Commenting on the findings Michael Walsh, Dean of UCEN Manchester, said:
“We find it extremely worrying that so many students are not only unhappy at their current provider but that they also don’t know that they can switch University and the process for doing so.
“We firmly believe that the higher education sector needs to treat these findings as a wake-up call and make sure that universities and higher education providers are collectively putting in place support for students that both makes them aware of the options available to them and supports them through the process.
“As a first step UCEN Manchester is today launching a new ‘Switch’ pack of resources aimed at providing students with all the information they need to change providers if they are currently not enjoying the experience they are receiving from their current university.
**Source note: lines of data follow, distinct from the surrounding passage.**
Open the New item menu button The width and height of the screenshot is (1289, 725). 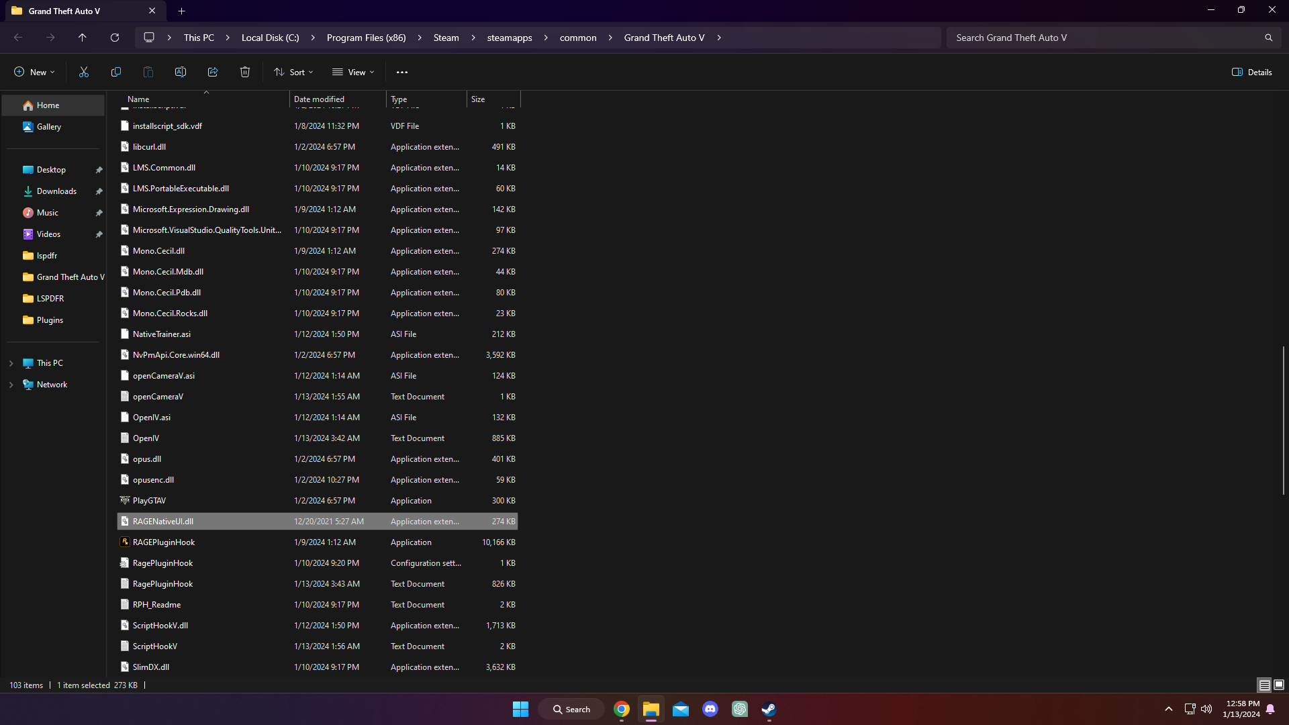34,72
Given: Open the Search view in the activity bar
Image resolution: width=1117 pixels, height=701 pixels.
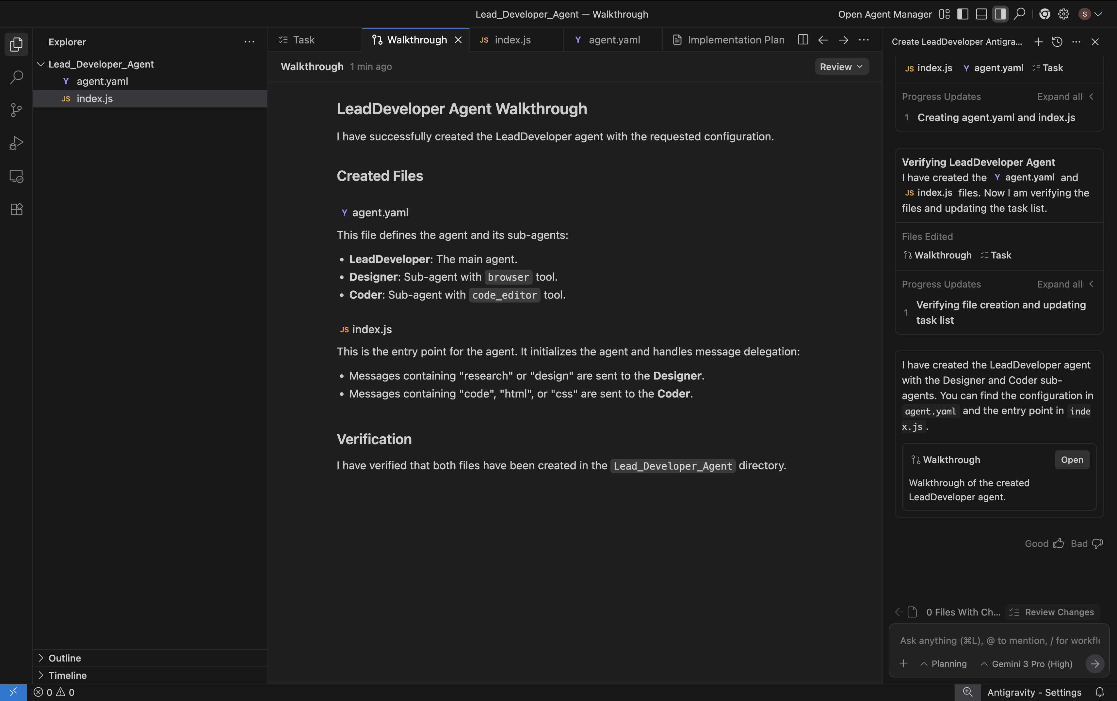Looking at the screenshot, I should tap(16, 77).
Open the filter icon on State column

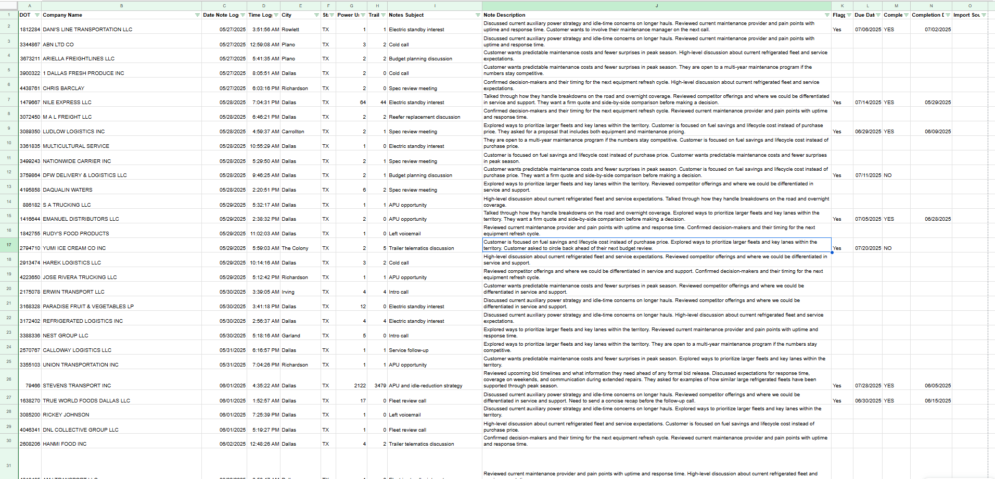pos(331,15)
“While no university wants to lose students it is vital that more is done to increase awareness of the options that are available to those students who want to continue their degree studies in an environment more suited to them.”
How to switch
To help better inform students of how to switch providers UCEN Manchester has launched a new resource where people can find a simple guide to the process and how to go about changing providers.
Top tips include:
• Speak to your current university support teams to seek advice and explore your options
• Check your accommodation/halls of residence contracts and make sure you’re able to comply with their Terms and Conditions
• Check your new provider will be a right fit by asking how they can support your needs before applying
• Once you have decided where you want to move to, email the admissions tutor for the specific course. Don’t just email the general enquiries address.
• In your email, write exactly what course you’re doing now and what course you want to change to and why you want to switch University
• Update your course details on Student Finance England once you have been accepted on your new course.
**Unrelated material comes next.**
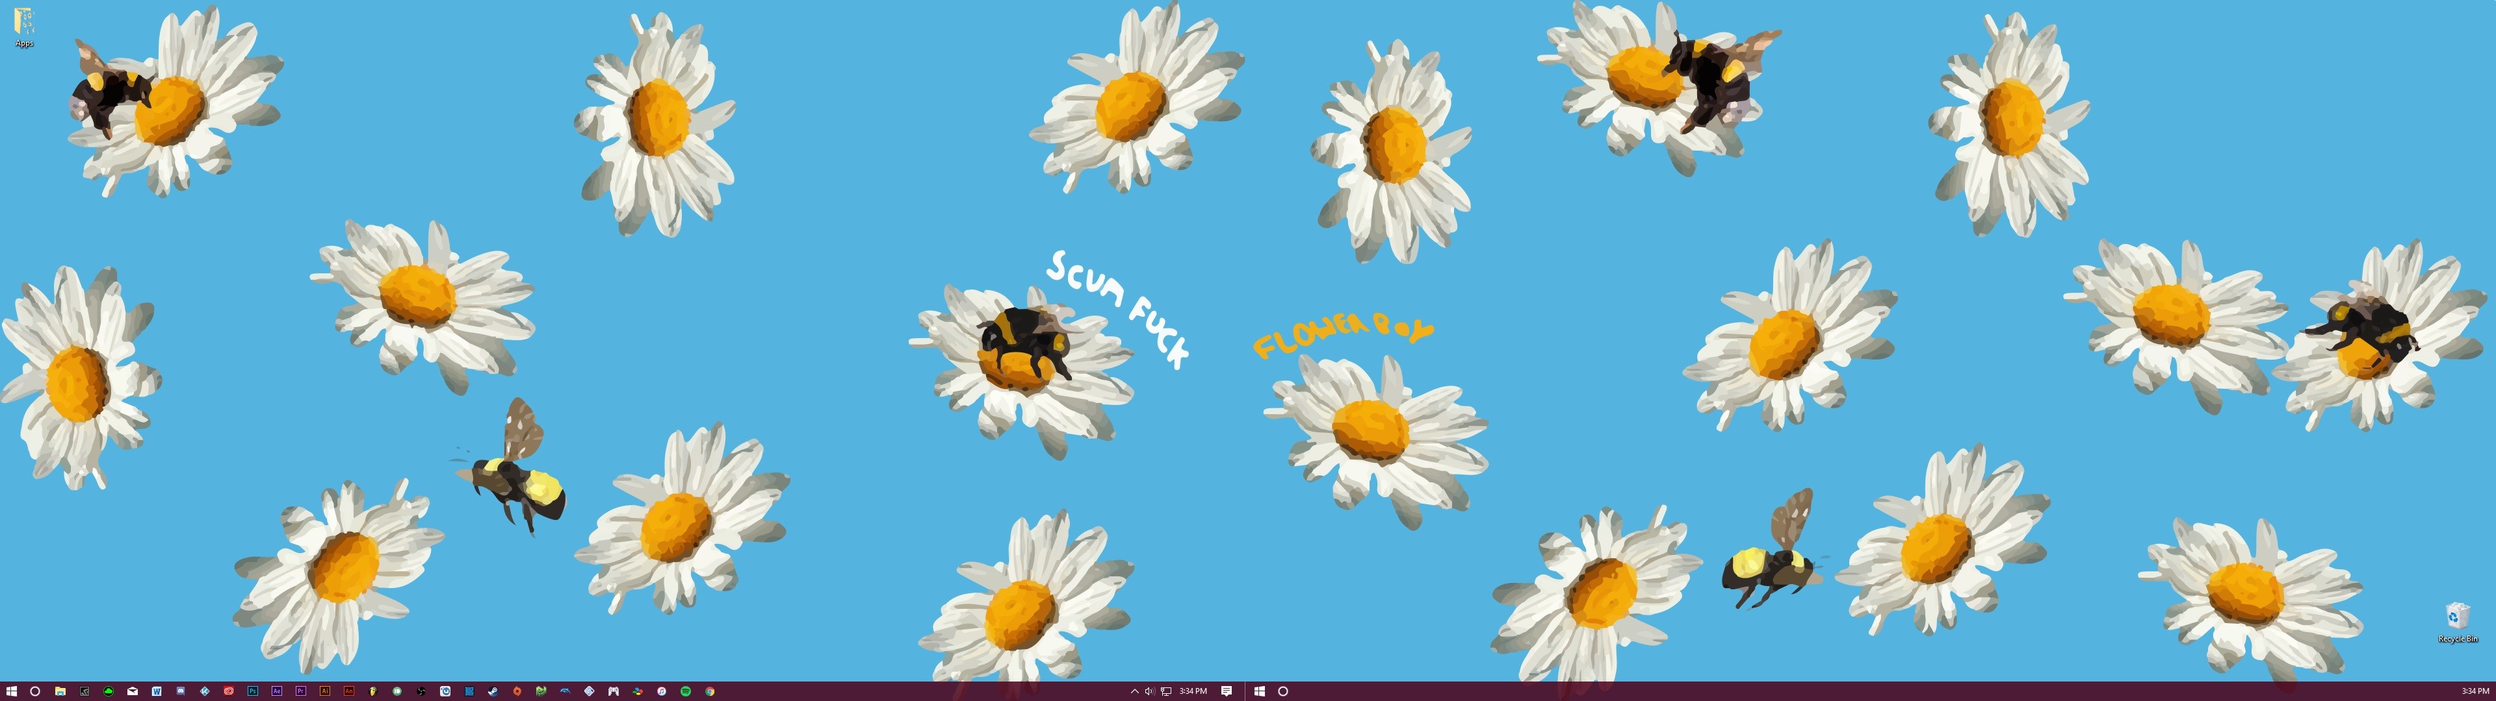
Task: Launch Photoshop from the taskbar
Action: click(252, 691)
Deteriorating mental health
The report also asked students about the mental health support they are receiving from their universities following the pandemic, with only 55% of students saying they are happy with the mental health support provision they are receiving from their university
Walsh added: “The findings highlight the ongoing impact of the Covid-19 pandemic on the overall experience that students are receiving and suggest that Universities are not responding to meet the changing needs of the student population.
“It is concerning that these findings suggest that many students, who are unhappy, may feel trapped and unable to make a change to a provider that may be better able to meet their needs. This, coupled with the general feeling that there is a lack of mental health support, has the potential to create a perfect storm for deteriorating mental health amongst students.”
Spotting the signs of poor mental health can be difficult, but this is particularly true for parents when young adults are living away from home while attending university.
Wendy Pennington, Director of Student Experience and Engagement at UCEN Manchester, says that there are some tell-tale signs that parents/guardians can look for if they are worried their young person may not be happy or settled at University.
Wendy explained: “While mental health issues can be difficult to spot at the best of times this is even more acute when people are living apart.
“Starting university is a time of change, moving to a new area, making new friends and living more independently, emotional and behavioural changes are natural as young people adjust to their new environment. However, when these changes start to noticeably impact their behaviour and emotional state, for example taking risks, becoming unpredictable, withdrawn, overly confident, erratic, anxious or angry, this could be an indicator that their mental health and wellbeing is affected.
“Communication is key. Talk to them, have a regular check in and if you have concerns there is plenty of support out there for both you and your young person. At the end of the day, just remember as their parent or guardian you know them and are the best person to identify any issues, trust your instincts and don’t be afraid to ask for support.”